- _Your goal_
Your output is to consist only of the line containing "You are a computer-use agent. Screen dimensions: 740x440" and the lines after it, through the end of the data, reproduced exactly.

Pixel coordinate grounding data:

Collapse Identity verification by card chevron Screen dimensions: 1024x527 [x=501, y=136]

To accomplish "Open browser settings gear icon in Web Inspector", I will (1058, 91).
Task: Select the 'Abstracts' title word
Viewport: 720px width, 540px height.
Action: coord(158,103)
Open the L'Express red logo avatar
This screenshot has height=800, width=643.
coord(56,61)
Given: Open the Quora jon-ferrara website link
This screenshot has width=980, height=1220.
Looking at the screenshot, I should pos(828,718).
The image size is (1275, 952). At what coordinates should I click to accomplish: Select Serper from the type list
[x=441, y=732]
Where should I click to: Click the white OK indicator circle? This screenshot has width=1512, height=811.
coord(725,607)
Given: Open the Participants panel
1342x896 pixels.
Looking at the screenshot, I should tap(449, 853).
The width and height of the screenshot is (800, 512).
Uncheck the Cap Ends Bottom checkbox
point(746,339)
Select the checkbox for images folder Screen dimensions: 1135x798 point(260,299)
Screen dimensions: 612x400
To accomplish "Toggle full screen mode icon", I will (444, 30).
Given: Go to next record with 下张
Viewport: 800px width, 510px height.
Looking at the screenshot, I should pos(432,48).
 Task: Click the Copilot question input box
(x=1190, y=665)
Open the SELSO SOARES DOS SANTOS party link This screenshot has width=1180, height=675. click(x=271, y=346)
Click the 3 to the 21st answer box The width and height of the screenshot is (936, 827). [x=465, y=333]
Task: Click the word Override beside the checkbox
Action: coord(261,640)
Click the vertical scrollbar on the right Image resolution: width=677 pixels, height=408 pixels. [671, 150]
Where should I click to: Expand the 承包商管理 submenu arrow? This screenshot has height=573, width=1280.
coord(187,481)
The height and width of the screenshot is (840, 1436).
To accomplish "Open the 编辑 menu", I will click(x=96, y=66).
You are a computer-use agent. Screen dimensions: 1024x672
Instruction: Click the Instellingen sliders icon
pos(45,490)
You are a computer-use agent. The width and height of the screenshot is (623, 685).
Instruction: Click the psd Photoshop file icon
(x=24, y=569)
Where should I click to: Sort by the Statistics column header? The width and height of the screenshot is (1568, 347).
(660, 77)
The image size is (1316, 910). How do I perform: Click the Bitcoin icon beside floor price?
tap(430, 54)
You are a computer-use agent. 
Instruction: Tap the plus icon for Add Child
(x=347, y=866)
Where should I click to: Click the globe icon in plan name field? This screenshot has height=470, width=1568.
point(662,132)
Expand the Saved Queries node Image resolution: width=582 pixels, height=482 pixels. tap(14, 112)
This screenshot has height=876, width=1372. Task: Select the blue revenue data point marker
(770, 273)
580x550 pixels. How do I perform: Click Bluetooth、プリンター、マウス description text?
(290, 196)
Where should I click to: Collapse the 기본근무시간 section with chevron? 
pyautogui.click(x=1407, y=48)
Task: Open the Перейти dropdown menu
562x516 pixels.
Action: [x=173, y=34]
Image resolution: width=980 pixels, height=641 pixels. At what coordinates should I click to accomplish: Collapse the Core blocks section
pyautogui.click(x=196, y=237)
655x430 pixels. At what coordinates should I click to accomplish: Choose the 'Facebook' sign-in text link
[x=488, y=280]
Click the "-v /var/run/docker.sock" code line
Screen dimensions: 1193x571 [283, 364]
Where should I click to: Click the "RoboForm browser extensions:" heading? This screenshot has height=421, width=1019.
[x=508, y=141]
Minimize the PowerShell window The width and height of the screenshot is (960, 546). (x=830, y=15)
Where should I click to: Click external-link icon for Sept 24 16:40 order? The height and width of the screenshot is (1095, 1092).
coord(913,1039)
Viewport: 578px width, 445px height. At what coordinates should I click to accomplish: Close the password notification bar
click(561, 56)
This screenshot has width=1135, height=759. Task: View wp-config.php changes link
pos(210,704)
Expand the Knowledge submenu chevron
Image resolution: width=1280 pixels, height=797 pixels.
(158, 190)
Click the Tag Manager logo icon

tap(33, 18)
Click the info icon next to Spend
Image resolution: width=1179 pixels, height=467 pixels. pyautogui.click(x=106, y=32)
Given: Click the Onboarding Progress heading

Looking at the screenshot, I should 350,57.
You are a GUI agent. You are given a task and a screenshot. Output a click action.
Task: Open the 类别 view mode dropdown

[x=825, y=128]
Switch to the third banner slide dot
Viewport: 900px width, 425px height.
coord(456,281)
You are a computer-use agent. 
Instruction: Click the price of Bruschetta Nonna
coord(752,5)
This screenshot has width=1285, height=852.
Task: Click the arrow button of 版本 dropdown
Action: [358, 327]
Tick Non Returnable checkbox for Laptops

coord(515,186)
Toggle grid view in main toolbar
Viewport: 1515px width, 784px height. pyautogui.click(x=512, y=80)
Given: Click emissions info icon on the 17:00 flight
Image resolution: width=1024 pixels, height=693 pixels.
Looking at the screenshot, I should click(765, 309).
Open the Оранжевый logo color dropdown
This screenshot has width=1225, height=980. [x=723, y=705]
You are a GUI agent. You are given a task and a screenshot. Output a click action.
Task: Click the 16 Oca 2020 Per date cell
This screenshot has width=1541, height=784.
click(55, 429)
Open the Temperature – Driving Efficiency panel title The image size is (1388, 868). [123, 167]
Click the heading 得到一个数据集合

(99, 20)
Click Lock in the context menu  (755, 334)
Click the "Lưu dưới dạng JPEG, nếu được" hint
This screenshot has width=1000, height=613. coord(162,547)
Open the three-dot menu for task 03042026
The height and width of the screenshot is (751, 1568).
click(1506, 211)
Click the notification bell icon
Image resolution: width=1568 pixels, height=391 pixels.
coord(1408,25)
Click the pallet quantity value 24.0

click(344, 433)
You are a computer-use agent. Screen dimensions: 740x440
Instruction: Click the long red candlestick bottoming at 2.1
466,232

- _Result of this exercise_
You are a computer-use agent. Screen dimensions: 740x440
Instruction: Click the long red candlestick bottoming at 2.1
466,232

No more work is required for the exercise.